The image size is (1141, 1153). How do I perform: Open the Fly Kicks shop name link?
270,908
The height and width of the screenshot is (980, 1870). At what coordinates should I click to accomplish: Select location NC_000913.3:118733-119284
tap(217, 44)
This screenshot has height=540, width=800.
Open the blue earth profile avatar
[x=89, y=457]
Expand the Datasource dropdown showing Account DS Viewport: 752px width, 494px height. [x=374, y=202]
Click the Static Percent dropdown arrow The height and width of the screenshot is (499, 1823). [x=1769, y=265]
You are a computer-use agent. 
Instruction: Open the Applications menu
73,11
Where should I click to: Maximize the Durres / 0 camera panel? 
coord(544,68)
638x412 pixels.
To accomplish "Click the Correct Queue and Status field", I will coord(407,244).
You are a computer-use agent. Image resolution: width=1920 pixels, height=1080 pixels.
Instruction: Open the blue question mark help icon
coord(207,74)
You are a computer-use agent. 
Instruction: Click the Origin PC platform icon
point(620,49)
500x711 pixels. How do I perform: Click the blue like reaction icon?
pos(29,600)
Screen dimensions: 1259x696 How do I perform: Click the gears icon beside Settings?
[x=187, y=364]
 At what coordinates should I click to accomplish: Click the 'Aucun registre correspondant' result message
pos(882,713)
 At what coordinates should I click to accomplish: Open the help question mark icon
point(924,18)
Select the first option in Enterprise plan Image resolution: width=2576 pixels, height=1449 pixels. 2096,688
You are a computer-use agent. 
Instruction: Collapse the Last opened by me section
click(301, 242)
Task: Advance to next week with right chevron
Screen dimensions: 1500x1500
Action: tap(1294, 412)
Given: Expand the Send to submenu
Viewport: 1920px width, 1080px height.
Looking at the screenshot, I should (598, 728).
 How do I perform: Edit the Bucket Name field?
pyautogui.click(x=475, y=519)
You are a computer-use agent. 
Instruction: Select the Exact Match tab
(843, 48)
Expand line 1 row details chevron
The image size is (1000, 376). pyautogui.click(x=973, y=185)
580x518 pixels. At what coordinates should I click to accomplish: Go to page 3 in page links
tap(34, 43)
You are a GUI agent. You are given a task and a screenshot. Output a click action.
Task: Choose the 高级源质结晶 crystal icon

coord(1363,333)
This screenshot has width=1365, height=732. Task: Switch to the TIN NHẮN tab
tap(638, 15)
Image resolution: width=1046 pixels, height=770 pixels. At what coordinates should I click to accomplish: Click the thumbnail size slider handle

-*-*-

- EXERCISE OBJECTIVE -
Rewrite all of the records above, replacing each occurrence of "computer-use agent" with "screen assistant" and leaving everything else unchanged.

- RIGHT ANSWER -
The image size is (1141, 1153). How do I perform: Open the Fly Kicks shop name link?
270,908
The height and width of the screenshot is (980, 1870). At what coordinates should I click to accomplish: Select location NC_000913.3:118733-119284
tap(217, 44)
This screenshot has height=540, width=800.
Open the blue earth profile avatar
[x=89, y=457]
Expand the Datasource dropdown showing Account DS Viewport: 752px width, 494px height. [x=374, y=202]
Click the Static Percent dropdown arrow The height and width of the screenshot is (499, 1823). [x=1769, y=265]
You are a screen assistant. 
Instruction: Open the Applications menu
73,11
Where should I click to: Maximize the Durres / 0 camera panel? 
coord(544,68)
638x412 pixels.
To accomplish "Click the Correct Queue and Status field", I will coord(407,244).
You are a screen assistant. Image resolution: width=1920 pixels, height=1080 pixels.
Instruction: Open the blue question mark help icon
coord(207,74)
You are a screen assistant. 
Instruction: Click the Origin PC platform icon
point(620,49)
500x711 pixels. How do I perform: Click the blue like reaction icon?
pos(29,600)
Screen dimensions: 1259x696 How do I perform: Click the gears icon beside Settings?
[x=187, y=364]
 At what coordinates should I click to accomplish: Click the 'Aucun registre correspondant' result message
pos(882,713)
 At what coordinates should I click to accomplish: Open the help question mark icon
point(924,18)
Select the first option in Enterprise plan Image resolution: width=2576 pixels, height=1449 pixels. 2096,688
You are a screen assistant. 
Instruction: Collapse the Last opened by me section
click(301, 242)
Task: Advance to next week with right chevron
Screen dimensions: 1500x1500
Action: tap(1294, 412)
Given: Expand the Send to submenu
Viewport: 1920px width, 1080px height.
Looking at the screenshot, I should (598, 728).
 How do I perform: Edit the Bucket Name field?
pyautogui.click(x=475, y=519)
You are a screen assistant. 
Instruction: Select the Exact Match tab
(843, 48)
Expand line 1 row details chevron
The image size is (1000, 376). pyautogui.click(x=973, y=185)
580x518 pixels. At what coordinates should I click to accomplish: Go to page 3 in page links
tap(34, 43)
You are a GUI agent. You are given a task and a screenshot. Output a click action.
Task: Choose the 高级源质结晶 crystal icon

coord(1363,333)
This screenshot has width=1365, height=732. Task: Switch to the TIN NHẮN tab
tap(638, 15)
Image resolution: width=1046 pixels, height=770 pixels. At what coordinates should I click to accomplish: Click the thumbnail size slider handle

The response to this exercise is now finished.